[Work required] Locate every line in the listing below that contains the word "Collapse", and copy each of those lines.

Target pointing data
++++

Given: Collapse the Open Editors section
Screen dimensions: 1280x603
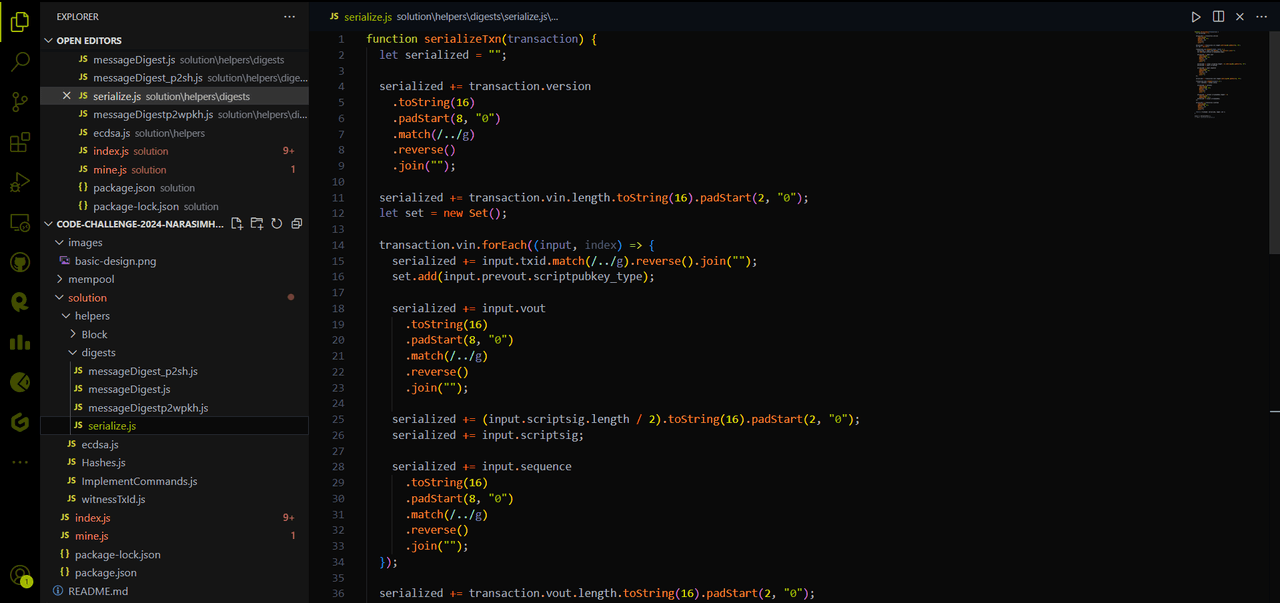Looking at the screenshot, I should pos(49,41).
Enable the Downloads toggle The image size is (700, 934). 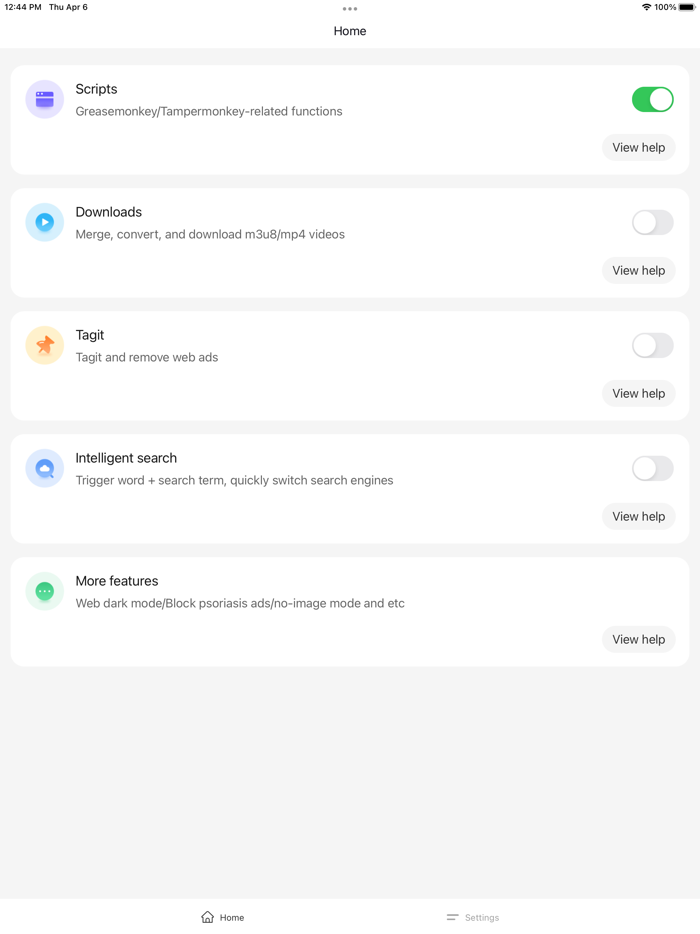(652, 222)
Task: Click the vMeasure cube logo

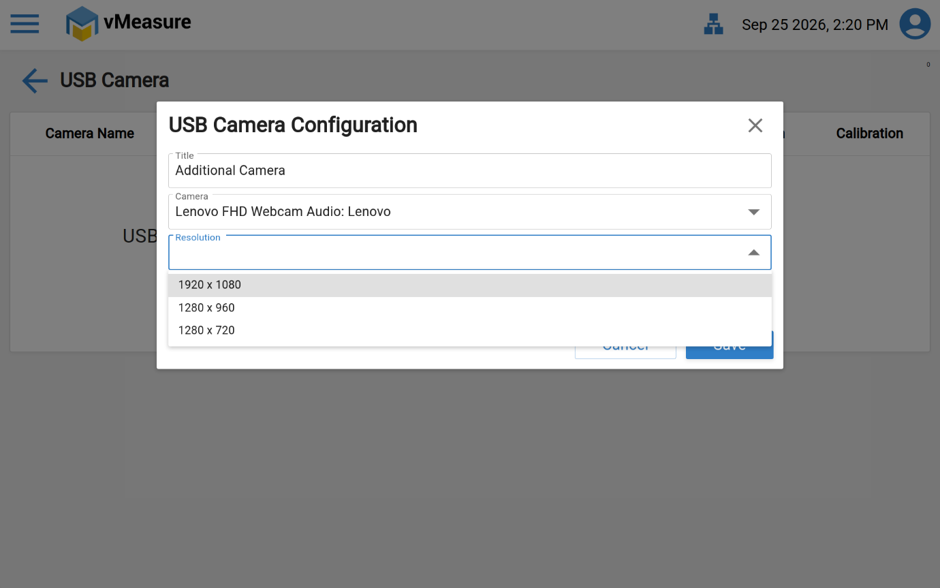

++++

[Answer to this task]
Given: Collapse the Open Editors section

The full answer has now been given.